# [TEXT]
****************
Four out of 10 human serum samples showed reactivity with the overlapping peptide C6M, but none contained detectable antibodies to C6N or C6C (Fig. 3A). To determine what proportion of anti-C6 antibody reactivity was contributed by antibody to C6M, a competitive peptide-based ELISA was performed. The reactivity of specific antibody with C6 in the four serum samples (A1, A2, N1, and N3) which reacted with C6M was fully inhibited by increasing concentrations of C6M (Fig. 3B). Even though serum N1 showed a very weak reactivity with C6M in the peptide-based ELISA (Fig. 3A), a high concentration of this peptide was necessary to fully inhibit the reactivity with C6 (Fig. 3B). The low reactivity with C6M in the peptide-based ELISA but full inhibition in the competitive ELISA may have resulted from human antibodies with a lower affinity for C6M than for C6. C6M may bind antibody as a partial epitope. No significant inhibition was observed when the peptides C6N and C6C were used in this assay (data not shown). Hence, the inhibition observed with the peptide C6M should be considered specific. Taken together, our results suggest that humans, like monkeys, recognize IR6 as a single epitope.
FIG. 3.
Epitope mapping with human antibody. (A) Reactivities of overlapping peptides with human antibody. Ten sera were collected from patients with late Lyme arthritis (A1 to A5) or late neuroborreliosis (N1 to N5). Levels of antibody to peptides were assessed using a peptide-based ELISA. Goat anti-human IgG–peroxidase conjugate was used as the secondary antibody. All serum samples were diluted 1:200. The cutoff line (baseline) value is the mean + 3 standard deviations of OD values for 10 human serum specimens collected from hospitalized patients in Louisiana, where Lyme disease is not endemic. For this purpose, the three overlapping peptides and C6 were individually used as an ELISA antigen. (B) Inhibition of human antibody reactivity with C6 by C6M. Amounts of C6M ranging from 0 to 5,000 ng per well were added to the C6-bound ELISA plate. Human serum diluted 1:100 was applied. The remaining steps were performed as described for panel A.
****************
# [GIVEN ENTRIES]
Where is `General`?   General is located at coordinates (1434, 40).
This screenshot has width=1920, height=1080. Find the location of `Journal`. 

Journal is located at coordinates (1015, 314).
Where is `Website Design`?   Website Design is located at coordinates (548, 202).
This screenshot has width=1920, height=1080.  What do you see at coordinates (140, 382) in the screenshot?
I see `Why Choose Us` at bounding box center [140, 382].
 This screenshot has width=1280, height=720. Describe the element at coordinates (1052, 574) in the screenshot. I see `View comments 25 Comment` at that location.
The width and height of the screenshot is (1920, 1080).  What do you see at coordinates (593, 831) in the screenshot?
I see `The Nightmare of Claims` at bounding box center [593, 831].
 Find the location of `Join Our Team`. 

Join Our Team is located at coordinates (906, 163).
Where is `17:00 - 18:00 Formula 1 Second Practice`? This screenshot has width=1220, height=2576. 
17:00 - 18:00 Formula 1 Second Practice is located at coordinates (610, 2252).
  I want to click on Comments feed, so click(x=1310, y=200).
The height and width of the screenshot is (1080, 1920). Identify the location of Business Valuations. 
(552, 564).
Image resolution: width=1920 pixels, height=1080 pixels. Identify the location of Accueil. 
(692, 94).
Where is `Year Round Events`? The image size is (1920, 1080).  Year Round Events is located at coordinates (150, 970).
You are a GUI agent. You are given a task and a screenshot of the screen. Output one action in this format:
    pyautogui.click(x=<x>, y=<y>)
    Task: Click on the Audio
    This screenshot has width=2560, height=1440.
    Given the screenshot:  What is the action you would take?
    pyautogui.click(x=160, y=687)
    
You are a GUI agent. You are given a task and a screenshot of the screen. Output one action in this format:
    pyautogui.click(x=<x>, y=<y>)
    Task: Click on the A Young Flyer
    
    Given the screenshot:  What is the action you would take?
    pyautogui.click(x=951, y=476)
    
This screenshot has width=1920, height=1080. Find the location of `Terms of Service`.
****************
# [REQUIRED ACTIONS]
#1 In the text about mapping human antibody epitopes, which four serum samples reacted with peptide C6M?
#2 Pick up the text about mapping human antibody epitopes after its last sentence and write the next part.
The data has nothing to do with the text about mapping human antibody epitopes.

# [RESPONSES FOR EACH TASK]
#1 A1, A2, N1, and N3.

#2
A different result was obtained when mouse sera were tested. High-level antibody responses to all three 14-mers were detected in several animals. Seven mice (mice 184, 219, 220, 224, 288, 289, and 290) had antibodies that reacted with the peptide C6N. While serum from the first four animals reacted weakly, that of the latter three reacted as strongly as with the complete C6 peptide (Fig. 4). Another set of three mice (mice 220, 288, and 290) had anti-C6M antibodies, and five mice (mice 184, 191, 224, 289, and 290) possessed anti-C6C antibodies (Fig. 4). Mouse 289 responded to both C6N and C6C but not to C6M, indicating that this animal processed at least two independent epitopes at the amino and carboxyl termini of IR6. Serum collected from mouse 288 reacted with both C6N and C6M, while serum from mouse 290 reacted with all three overlapping peptides. Competitive peptide-based ELISA revealed much more complicated antibody responses to IR6 in mice than in monkeys and humans. Even the combination of the three overlapping peptides failed to fully inhibit the reactivity of serum 290 with the C6 peptide (data not shown). The overlapping peptides C6N and C6M together also could not fully inhibit the reactivity of serum 288 with C6, although C6C did not react with this serum (data not shown). These results suggest that mice are able to recognize multiple epitopes within IR6.
FIG. 4.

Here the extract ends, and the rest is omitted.